= Problem =
Nothing but the lines from the top of the following entries through the line with "WhatsApp (552, 140)" should be printed, exactly as they are.

= Extracted entries =

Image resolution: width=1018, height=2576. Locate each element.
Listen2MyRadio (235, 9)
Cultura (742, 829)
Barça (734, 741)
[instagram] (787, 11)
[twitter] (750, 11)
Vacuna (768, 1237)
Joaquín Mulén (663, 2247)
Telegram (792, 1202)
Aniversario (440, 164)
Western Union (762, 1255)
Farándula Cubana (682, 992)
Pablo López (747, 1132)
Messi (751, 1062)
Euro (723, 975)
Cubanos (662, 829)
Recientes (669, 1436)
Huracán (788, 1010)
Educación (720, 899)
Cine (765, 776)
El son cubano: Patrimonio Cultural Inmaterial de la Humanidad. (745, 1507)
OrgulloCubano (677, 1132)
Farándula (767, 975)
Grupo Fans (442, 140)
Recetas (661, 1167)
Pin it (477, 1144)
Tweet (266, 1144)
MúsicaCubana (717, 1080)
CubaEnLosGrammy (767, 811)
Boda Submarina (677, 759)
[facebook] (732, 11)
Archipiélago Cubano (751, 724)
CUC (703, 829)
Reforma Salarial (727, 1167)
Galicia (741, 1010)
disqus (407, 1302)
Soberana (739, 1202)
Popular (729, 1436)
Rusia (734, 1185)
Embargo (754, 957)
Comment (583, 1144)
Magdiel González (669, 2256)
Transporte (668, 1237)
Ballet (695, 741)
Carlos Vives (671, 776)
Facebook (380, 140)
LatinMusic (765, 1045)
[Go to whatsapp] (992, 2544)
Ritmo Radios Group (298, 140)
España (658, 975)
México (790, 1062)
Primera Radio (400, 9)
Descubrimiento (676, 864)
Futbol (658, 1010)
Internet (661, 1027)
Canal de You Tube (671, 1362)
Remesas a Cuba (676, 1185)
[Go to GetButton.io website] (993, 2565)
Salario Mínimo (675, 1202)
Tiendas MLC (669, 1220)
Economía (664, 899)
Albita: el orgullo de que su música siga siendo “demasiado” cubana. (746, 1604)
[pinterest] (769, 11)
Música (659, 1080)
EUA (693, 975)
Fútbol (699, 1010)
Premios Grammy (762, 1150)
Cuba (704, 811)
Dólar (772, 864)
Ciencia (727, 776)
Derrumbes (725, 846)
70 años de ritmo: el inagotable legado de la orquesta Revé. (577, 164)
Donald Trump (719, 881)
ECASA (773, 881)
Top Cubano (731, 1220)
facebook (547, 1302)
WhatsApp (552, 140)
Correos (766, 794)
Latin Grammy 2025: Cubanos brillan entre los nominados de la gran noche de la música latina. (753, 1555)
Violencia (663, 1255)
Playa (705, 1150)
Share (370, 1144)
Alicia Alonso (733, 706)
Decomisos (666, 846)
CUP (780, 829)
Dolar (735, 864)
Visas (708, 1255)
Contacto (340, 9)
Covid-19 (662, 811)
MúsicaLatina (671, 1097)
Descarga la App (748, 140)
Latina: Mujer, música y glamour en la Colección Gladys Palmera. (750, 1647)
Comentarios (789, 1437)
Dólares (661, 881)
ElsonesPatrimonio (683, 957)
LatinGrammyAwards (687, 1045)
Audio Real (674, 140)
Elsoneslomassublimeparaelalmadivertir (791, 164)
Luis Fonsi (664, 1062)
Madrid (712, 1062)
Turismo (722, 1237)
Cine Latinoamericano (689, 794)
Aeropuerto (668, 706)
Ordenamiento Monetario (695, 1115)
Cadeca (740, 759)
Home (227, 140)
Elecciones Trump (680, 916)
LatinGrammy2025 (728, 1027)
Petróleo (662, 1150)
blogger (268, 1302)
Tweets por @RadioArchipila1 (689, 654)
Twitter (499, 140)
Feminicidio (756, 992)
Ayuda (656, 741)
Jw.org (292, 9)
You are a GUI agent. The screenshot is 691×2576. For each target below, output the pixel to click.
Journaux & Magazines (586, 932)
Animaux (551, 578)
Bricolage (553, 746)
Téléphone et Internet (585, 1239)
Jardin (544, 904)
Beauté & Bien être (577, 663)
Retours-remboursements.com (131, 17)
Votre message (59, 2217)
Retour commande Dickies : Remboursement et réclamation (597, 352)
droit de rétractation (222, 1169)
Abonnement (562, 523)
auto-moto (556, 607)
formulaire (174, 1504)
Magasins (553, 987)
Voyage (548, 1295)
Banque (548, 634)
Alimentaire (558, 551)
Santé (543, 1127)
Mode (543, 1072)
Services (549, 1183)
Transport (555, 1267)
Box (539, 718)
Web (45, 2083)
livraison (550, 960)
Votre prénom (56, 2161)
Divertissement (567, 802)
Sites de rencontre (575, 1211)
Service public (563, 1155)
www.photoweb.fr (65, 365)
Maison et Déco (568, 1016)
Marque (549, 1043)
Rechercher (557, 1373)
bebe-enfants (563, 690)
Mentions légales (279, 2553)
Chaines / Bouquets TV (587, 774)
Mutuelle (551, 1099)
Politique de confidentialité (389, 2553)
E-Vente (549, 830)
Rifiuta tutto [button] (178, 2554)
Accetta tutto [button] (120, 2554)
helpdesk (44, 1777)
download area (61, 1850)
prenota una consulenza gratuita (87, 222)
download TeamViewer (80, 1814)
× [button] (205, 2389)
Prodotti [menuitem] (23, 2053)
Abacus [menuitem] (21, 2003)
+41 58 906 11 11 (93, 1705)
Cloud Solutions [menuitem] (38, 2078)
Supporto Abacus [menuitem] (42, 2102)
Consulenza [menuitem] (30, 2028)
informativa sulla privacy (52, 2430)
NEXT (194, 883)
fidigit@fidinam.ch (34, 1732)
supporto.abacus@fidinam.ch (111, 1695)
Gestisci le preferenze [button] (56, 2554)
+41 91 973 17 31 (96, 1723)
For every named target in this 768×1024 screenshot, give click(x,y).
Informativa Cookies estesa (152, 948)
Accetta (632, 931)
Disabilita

= Solution to the problem =
Image resolution: width=1018, height=2576. Locate each element.
Listen2MyRadio (235, 9)
Cultura (742, 829)
Barça (734, 741)
[instagram] (787, 11)
[twitter] (750, 11)
Vacuna (768, 1237)
Joaquín Mulén (663, 2247)
Telegram (792, 1202)
Aniversario (440, 164)
Western Union (762, 1255)
Farándula Cubana (682, 992)
Pablo López (747, 1132)
Messi (751, 1062)
Euro (723, 975)
Cubanos (662, 829)
Recientes (669, 1436)
Huracán (788, 1010)
Educación (720, 899)
Cine (765, 776)
El son cubano: Patrimonio Cultural Inmaterial de la Humanidad. (745, 1507)
OrgulloCubano (677, 1132)
Farándula (767, 975)
Grupo Fans (442, 140)
Recetas (661, 1167)
Pin it (477, 1144)
Tweet (266, 1144)
MúsicaCubana (717, 1080)
CubaEnLosGrammy (767, 811)
Boda Submarina (677, 759)
[facebook] (732, 11)
Archipiélago Cubano (751, 724)
CUC (703, 829)
Reforma Salarial (727, 1167)
Galicia (741, 1010)
disqus (407, 1302)
Soberana (739, 1202)
Popular (729, 1436)
Rusia (734, 1185)
Embargo (754, 957)
Comment (583, 1144)
Magdiel González (669, 2256)
Transporte (668, 1237)
Ballet (695, 741)
Carlos Vives (671, 776)
Facebook (380, 140)
LatinMusic (765, 1045)
[Go to whatsapp] (992, 2544)
Ritmo Radios Group (298, 140)
España (658, 975)
México (790, 1062)
Primera Radio (400, 9)
Descubrimiento (676, 864)
Futbol (658, 1010)
Internet (661, 1027)
Canal de You Tube (671, 1362)
Remesas a Cuba (676, 1185)
[Go to GetButton.io website] (993, 2565)
Salario Mínimo (675, 1202)
Tiendas MLC (669, 1220)
Economía (664, 899)
Albita: el orgullo de que su música siga siendo “demasiado” cubana. (746, 1604)
[pinterest] (769, 11)
Música (659, 1080)
EUA (693, 975)
Fútbol (699, 1010)
Premios Grammy (762, 1150)
Cuba (704, 811)
Dólar (772, 864)
Ciencia (727, 776)
Derrumbes (725, 846)
70 años de ritmo: el inagotable legado de la orquesta Revé. (577, 164)
Donald Trump (719, 881)
ECASA (773, 881)
Top Cubano (731, 1220)
facebook (547, 1302)
WhatsApp (552, 140)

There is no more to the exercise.